The answer should hold exactly the lines of the entries below from the one containing "Given: Switch to Product Measurements tab" through the last line, both included.

- _Input records_

━━━━━━━━━━━━━━━━

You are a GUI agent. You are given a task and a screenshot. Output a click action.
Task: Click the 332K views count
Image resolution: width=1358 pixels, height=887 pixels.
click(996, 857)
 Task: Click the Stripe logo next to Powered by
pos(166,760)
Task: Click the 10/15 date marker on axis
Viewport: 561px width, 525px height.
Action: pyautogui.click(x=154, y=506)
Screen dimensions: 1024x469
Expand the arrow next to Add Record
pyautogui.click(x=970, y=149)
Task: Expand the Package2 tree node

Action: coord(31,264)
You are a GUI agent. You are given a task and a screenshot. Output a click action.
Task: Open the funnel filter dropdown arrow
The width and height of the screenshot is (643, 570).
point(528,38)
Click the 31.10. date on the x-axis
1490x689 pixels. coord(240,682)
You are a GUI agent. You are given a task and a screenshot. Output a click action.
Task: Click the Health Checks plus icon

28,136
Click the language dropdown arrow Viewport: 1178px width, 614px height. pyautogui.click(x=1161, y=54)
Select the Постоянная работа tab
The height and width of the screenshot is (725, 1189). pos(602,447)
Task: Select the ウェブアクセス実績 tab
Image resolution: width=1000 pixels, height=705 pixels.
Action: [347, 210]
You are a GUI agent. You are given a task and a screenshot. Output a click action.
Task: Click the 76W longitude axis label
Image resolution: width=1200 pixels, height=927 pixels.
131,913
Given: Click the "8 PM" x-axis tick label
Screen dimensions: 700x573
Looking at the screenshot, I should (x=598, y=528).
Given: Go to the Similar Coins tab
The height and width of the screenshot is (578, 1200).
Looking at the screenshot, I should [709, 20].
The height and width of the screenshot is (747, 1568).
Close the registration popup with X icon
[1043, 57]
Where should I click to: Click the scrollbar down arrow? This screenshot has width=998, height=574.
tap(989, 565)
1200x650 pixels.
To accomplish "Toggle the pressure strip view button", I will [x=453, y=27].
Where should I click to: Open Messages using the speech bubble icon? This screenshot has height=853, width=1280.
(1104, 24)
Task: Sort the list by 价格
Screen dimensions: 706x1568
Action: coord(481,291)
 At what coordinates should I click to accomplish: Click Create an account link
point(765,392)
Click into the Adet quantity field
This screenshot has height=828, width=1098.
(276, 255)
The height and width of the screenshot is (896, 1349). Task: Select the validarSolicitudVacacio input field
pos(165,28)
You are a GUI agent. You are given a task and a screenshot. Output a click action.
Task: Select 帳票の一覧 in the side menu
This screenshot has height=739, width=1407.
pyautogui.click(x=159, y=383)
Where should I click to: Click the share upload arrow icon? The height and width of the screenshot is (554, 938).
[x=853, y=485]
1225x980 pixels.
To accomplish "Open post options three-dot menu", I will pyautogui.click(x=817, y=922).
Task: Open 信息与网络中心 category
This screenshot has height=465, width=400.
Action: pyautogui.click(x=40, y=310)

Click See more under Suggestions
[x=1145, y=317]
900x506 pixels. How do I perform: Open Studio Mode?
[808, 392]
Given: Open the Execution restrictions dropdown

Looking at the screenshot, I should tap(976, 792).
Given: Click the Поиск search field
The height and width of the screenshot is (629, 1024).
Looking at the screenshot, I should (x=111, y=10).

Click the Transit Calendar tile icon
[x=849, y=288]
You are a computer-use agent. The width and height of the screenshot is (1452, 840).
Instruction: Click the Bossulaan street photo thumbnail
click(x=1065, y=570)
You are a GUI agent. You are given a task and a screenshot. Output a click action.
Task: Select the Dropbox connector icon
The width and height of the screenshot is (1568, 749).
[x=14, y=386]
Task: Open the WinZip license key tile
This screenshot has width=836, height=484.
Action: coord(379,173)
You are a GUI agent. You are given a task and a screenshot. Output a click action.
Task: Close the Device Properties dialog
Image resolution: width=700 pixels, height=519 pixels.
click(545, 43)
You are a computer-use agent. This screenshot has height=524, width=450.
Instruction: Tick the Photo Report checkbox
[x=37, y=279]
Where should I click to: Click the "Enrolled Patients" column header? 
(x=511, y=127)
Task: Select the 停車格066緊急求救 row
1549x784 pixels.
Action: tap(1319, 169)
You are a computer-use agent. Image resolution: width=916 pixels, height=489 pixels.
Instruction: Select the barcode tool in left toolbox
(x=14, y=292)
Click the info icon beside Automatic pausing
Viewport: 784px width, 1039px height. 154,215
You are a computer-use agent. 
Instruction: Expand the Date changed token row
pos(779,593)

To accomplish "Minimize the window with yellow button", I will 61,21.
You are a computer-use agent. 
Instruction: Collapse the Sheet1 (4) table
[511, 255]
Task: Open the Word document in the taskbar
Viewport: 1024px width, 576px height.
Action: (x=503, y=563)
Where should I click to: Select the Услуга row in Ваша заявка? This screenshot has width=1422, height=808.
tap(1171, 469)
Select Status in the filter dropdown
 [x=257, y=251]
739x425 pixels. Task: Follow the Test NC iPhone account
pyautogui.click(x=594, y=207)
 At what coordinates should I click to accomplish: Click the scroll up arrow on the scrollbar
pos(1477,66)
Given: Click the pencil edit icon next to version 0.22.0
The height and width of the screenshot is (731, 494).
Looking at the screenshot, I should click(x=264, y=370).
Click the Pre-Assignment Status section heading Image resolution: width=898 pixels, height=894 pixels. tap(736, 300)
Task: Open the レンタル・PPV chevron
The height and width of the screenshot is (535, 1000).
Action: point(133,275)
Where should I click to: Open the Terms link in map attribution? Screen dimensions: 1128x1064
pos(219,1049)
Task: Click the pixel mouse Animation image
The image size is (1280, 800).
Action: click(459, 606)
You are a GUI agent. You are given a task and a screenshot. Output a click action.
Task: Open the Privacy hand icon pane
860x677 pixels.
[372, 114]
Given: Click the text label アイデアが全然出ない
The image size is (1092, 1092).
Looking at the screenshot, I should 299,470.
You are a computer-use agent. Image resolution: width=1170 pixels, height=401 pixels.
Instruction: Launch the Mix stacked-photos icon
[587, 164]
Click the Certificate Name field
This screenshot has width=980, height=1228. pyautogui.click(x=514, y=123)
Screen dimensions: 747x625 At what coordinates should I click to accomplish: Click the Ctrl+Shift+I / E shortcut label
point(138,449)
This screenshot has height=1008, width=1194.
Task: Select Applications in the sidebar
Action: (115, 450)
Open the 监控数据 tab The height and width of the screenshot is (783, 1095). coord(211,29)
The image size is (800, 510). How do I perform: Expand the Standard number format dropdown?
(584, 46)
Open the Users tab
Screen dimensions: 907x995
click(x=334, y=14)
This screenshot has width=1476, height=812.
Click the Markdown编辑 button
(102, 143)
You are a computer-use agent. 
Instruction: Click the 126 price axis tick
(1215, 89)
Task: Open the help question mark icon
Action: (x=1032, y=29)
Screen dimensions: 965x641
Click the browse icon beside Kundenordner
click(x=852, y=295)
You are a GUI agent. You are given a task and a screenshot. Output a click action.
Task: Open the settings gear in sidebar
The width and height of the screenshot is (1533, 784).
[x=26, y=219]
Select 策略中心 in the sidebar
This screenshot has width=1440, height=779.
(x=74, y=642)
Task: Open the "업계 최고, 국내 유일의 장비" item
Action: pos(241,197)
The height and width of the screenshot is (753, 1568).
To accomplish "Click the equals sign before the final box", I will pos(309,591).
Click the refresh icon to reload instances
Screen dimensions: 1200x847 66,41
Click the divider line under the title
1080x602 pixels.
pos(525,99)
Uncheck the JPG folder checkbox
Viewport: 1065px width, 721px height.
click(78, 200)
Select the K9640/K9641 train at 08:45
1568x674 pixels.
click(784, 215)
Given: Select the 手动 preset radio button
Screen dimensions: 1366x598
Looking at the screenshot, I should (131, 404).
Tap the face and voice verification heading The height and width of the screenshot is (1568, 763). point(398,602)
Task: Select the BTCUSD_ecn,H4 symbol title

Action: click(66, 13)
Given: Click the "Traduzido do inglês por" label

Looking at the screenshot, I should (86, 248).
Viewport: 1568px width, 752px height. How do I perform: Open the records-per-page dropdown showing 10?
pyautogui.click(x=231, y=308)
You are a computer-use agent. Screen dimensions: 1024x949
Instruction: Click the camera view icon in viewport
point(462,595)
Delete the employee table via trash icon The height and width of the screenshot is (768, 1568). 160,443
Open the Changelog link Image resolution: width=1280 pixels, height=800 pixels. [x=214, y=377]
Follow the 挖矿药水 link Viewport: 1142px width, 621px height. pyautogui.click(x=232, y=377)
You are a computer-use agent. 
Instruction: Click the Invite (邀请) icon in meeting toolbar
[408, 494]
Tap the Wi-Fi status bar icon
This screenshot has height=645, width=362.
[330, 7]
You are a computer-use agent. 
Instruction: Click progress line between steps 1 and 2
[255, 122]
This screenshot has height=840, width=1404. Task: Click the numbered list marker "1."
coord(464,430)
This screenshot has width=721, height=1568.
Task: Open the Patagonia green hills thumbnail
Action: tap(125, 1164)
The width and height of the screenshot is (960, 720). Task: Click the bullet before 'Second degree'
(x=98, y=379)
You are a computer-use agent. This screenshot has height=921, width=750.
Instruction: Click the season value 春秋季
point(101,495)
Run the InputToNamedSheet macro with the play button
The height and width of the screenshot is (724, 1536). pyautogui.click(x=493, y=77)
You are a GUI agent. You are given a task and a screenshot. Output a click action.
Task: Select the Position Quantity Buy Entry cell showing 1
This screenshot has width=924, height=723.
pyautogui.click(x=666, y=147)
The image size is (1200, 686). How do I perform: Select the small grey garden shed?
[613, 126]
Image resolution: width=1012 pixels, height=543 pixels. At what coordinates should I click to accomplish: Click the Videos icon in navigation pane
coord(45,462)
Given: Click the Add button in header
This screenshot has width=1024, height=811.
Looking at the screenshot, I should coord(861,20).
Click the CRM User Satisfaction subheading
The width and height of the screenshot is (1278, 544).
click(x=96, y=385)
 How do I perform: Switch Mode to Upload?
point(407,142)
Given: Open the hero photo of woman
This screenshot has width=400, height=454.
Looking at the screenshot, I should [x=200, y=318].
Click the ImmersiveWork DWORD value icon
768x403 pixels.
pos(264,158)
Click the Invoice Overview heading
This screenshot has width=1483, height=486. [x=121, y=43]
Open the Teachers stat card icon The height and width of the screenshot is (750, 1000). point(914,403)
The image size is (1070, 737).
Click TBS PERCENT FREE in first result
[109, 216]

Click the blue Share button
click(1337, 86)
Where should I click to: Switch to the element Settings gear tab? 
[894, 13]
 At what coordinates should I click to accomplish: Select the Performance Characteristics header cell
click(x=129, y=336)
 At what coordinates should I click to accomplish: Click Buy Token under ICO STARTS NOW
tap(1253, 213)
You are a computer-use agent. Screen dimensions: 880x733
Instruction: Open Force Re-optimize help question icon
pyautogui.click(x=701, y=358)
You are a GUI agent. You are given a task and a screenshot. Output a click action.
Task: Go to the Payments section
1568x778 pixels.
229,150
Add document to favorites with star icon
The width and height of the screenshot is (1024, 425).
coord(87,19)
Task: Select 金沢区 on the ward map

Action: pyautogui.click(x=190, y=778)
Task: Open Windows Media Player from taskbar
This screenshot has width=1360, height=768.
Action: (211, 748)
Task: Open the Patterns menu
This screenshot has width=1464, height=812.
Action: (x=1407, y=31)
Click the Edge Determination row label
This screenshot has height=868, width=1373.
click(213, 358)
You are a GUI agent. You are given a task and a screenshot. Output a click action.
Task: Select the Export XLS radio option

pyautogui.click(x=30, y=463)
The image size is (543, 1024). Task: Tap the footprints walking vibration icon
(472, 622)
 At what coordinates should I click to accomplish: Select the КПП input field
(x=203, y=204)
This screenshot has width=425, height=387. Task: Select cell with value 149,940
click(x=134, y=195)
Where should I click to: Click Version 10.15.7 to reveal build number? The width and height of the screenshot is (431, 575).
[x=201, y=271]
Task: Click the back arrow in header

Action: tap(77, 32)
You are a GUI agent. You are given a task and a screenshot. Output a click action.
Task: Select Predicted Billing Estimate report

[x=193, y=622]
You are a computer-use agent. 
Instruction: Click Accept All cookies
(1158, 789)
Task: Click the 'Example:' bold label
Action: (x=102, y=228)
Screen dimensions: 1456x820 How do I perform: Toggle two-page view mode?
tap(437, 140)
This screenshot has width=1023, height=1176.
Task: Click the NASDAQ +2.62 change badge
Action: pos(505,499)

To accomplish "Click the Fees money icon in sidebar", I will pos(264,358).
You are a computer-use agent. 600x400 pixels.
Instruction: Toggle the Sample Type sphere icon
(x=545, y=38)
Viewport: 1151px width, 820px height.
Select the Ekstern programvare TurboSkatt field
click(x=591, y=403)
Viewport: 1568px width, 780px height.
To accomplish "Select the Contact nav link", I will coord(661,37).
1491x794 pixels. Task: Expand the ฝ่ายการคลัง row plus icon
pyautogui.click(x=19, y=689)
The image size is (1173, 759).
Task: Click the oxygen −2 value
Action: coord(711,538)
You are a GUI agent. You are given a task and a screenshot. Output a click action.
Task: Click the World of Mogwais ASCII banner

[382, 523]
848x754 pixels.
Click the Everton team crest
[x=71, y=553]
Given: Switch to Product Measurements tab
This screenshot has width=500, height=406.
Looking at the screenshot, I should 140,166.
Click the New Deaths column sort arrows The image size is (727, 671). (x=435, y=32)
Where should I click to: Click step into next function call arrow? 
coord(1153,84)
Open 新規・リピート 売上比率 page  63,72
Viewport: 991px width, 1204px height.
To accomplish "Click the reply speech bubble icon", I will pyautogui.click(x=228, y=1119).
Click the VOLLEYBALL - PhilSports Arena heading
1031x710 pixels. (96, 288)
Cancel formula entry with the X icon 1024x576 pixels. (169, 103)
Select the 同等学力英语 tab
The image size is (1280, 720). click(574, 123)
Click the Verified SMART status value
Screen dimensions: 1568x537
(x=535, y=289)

━━━━━━━━━━━━━━━━

- _Written response_
Given: Switch to Product Measurements tab
This screenshot has width=500, height=406.
Looking at the screenshot, I should 140,166.
Click the New Deaths column sort arrows The image size is (727, 671). (x=435, y=32)
Where should I click to: Click step into next function call arrow? 
coord(1153,84)
Open 新規・リピート 売上比率 page  63,72
Viewport: 991px width, 1204px height.
To accomplish "Click the reply speech bubble icon", I will pyautogui.click(x=228, y=1119).
Click the VOLLEYBALL - PhilSports Arena heading
1031x710 pixels. (96, 288)
Cancel formula entry with the X icon 1024x576 pixels. (169, 103)
Select the 同等学力英语 tab
The image size is (1280, 720). click(574, 123)
Click the Verified SMART status value
Screen dimensions: 1568x537
(x=535, y=289)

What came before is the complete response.